▶ **Task item**
Please write out exactly the lines of the data below from the line holding "Open the Built with Gradio link" through the line holding "has width=852, height=616.", and leave out the rest.

[Dataset content — start]

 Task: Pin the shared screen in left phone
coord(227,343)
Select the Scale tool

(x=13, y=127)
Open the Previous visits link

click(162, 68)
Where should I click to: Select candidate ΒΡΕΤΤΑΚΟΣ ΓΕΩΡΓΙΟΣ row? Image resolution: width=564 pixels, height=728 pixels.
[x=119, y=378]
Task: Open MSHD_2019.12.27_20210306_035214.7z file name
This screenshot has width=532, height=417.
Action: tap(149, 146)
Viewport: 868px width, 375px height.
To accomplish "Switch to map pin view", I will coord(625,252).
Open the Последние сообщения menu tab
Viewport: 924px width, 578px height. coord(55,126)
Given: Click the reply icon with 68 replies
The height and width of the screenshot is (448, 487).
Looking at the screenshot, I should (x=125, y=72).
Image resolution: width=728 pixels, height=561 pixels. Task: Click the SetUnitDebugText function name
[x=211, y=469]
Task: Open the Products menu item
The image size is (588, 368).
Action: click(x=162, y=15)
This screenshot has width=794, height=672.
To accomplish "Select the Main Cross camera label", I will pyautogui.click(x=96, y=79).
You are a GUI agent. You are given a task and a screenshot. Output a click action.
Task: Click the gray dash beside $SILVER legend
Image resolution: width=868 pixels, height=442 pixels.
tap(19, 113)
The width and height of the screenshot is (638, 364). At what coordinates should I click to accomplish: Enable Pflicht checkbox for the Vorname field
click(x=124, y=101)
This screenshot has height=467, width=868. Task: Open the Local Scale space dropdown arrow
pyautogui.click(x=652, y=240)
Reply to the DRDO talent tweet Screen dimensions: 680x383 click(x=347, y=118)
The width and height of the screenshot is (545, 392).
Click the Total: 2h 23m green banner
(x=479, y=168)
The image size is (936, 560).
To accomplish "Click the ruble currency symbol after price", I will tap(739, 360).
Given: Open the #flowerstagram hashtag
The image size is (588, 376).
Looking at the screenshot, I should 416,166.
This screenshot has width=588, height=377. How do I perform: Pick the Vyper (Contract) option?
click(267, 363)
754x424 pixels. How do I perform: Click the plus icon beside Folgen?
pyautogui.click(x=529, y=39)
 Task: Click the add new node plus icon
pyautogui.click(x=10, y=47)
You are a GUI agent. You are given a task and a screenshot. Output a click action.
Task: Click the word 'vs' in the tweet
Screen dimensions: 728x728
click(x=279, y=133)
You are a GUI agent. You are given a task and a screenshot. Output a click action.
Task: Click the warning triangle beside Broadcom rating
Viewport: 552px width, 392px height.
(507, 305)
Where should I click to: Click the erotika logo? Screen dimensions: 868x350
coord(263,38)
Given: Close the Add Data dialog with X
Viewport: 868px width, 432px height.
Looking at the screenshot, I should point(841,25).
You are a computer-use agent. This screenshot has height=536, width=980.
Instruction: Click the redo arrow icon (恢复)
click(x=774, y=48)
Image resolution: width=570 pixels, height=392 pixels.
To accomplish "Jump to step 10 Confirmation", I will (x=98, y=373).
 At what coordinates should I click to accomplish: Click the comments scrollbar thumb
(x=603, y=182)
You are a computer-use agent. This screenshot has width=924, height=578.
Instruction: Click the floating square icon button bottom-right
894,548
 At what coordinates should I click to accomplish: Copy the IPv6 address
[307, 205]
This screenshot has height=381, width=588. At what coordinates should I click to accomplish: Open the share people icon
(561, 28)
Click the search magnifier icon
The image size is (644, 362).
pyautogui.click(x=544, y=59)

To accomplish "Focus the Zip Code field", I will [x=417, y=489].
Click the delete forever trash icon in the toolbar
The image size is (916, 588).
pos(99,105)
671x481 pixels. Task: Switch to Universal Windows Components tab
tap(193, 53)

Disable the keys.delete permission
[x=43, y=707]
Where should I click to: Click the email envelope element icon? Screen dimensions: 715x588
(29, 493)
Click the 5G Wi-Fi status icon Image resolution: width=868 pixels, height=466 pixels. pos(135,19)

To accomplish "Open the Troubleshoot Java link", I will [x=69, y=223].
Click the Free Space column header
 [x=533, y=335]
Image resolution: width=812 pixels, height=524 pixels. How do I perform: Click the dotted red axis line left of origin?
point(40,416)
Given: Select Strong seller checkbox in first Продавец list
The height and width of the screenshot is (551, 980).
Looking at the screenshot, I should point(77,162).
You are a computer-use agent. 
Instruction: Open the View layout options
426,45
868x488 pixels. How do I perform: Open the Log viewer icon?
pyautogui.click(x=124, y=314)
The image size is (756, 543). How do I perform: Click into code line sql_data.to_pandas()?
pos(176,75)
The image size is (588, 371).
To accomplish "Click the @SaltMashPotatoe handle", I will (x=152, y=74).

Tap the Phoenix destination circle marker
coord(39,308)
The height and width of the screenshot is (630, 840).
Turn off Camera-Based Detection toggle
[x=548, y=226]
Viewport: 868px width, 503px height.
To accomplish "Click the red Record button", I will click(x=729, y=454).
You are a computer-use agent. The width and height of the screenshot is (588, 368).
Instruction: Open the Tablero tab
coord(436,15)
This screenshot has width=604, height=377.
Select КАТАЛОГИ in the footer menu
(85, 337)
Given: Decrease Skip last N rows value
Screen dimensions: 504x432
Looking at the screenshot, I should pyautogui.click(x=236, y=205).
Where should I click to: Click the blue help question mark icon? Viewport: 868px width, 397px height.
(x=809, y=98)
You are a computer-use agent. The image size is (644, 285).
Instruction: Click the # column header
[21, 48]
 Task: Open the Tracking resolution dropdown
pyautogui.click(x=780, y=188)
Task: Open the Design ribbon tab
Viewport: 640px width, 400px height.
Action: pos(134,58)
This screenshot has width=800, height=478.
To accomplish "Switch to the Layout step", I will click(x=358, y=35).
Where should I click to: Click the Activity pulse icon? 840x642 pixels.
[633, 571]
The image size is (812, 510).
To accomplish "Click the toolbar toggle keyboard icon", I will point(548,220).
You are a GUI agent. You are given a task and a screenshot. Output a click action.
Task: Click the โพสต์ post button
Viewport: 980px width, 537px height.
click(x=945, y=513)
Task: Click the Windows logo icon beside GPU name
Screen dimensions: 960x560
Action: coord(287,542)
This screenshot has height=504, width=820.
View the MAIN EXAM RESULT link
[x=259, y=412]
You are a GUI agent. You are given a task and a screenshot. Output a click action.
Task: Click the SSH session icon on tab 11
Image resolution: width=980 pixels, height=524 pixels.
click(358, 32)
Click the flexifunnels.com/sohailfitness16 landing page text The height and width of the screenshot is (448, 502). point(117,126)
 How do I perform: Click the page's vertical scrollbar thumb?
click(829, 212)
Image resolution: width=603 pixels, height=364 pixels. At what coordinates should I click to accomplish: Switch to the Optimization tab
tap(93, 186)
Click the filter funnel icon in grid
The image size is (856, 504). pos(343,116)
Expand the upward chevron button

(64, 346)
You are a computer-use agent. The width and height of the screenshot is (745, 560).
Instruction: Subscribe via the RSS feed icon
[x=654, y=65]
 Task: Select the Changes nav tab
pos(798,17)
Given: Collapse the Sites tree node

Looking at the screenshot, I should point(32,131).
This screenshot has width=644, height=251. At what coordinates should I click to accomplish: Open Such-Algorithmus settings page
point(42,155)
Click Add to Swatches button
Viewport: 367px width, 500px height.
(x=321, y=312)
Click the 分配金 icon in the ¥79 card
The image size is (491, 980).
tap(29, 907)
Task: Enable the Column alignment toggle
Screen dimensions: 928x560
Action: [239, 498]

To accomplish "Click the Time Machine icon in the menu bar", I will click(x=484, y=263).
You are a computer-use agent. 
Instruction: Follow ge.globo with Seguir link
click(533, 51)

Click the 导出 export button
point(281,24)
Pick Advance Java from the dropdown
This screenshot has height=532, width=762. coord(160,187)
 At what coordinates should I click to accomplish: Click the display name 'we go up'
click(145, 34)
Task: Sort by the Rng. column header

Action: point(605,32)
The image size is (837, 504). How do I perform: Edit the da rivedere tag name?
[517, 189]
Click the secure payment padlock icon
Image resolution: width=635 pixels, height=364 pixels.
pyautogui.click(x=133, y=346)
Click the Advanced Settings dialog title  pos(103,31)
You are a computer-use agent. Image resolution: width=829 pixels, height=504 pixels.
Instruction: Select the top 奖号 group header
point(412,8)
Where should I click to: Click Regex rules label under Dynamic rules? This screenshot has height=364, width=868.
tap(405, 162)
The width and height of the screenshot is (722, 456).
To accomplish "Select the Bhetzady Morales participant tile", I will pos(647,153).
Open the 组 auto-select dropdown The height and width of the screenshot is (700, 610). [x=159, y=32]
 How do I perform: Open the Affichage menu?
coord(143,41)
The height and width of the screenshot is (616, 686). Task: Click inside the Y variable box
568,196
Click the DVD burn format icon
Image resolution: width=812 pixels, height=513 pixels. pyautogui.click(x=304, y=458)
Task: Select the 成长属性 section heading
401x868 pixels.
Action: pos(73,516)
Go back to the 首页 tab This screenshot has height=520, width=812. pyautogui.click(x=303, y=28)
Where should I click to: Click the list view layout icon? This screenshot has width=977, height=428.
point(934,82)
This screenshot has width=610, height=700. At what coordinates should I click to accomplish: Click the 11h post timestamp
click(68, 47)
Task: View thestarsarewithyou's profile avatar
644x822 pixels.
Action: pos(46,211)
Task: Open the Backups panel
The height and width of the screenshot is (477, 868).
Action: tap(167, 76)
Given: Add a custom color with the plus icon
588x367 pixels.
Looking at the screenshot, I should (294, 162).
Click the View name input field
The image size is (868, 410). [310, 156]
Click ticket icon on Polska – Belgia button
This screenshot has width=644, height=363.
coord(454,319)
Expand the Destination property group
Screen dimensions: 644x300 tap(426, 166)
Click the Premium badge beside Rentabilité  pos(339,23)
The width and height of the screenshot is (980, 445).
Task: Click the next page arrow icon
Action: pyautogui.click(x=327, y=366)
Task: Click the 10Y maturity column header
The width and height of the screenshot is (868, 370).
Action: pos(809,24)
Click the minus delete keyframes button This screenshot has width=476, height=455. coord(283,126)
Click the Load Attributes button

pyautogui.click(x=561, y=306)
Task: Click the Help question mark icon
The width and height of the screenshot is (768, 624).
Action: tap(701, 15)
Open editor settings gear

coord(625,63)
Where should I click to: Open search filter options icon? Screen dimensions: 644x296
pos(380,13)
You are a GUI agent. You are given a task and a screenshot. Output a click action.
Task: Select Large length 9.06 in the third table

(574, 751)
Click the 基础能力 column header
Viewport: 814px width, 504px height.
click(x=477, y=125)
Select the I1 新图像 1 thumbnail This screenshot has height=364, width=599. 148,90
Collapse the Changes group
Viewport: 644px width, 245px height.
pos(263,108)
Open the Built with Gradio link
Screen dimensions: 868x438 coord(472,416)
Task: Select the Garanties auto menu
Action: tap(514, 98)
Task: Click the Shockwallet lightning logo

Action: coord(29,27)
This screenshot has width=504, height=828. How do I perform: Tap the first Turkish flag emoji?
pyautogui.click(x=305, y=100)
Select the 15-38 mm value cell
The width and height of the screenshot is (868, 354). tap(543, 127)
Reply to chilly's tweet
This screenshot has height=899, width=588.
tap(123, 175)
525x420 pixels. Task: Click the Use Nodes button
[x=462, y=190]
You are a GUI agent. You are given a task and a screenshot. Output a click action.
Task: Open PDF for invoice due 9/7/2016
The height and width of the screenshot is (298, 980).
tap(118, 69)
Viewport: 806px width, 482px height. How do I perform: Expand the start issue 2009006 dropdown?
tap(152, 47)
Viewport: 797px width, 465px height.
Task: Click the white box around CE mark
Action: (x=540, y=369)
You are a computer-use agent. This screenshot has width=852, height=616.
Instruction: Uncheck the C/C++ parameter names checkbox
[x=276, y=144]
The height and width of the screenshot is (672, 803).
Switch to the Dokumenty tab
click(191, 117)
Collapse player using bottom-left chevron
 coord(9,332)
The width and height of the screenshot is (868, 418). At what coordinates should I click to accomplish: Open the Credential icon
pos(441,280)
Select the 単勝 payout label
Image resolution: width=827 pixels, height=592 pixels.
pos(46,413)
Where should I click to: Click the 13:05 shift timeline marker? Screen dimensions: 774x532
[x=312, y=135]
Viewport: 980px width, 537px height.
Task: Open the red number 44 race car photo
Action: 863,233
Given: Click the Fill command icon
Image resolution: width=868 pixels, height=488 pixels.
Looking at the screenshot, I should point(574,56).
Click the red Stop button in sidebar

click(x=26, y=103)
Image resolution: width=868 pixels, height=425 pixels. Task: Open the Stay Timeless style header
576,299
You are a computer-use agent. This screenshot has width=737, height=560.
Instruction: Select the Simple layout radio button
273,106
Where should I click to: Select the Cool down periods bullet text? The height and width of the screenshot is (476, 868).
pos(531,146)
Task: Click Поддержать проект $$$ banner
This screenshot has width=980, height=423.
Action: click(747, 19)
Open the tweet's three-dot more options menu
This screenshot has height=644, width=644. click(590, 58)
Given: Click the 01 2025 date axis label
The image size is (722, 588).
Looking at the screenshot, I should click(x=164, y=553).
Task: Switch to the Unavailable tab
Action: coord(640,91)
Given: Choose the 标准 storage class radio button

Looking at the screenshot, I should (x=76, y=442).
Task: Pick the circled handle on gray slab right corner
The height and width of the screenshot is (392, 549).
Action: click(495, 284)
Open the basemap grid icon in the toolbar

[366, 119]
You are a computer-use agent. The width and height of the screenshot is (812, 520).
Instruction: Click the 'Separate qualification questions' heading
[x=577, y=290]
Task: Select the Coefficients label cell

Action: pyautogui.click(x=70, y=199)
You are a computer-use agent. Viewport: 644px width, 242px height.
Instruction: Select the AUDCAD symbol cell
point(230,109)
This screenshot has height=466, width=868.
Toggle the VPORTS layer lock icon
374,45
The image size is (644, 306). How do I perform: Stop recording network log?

[Dataset content — finish]

▶ **Finished exercise**
Open the Built with Gradio link
Screen dimensions: 868x438 coord(472,416)
Task: Select the Garanties auto menu
Action: tap(514, 98)
Task: Click the Shockwallet lightning logo

Action: coord(29,27)
This screenshot has width=504, height=828. How do I perform: Tap the first Turkish flag emoji?
pyautogui.click(x=305, y=100)
Select the 15-38 mm value cell
The width and height of the screenshot is (868, 354). tap(543, 127)
Reply to chilly's tweet
This screenshot has height=899, width=588.
tap(123, 175)
525x420 pixels. Task: Click the Use Nodes button
[x=462, y=190]
You are a GUI agent. You are given a task and a screenshot. Output a click action.
Task: Open PDF for invoice due 9/7/2016
The height and width of the screenshot is (298, 980).
tap(118, 69)
Viewport: 806px width, 482px height. How do I perform: Expand the start issue 2009006 dropdown?
tap(152, 47)
Viewport: 797px width, 465px height.
Task: Click the white box around CE mark
Action: (x=540, y=369)
You are a computer-use agent. This screenshot has width=852, height=616.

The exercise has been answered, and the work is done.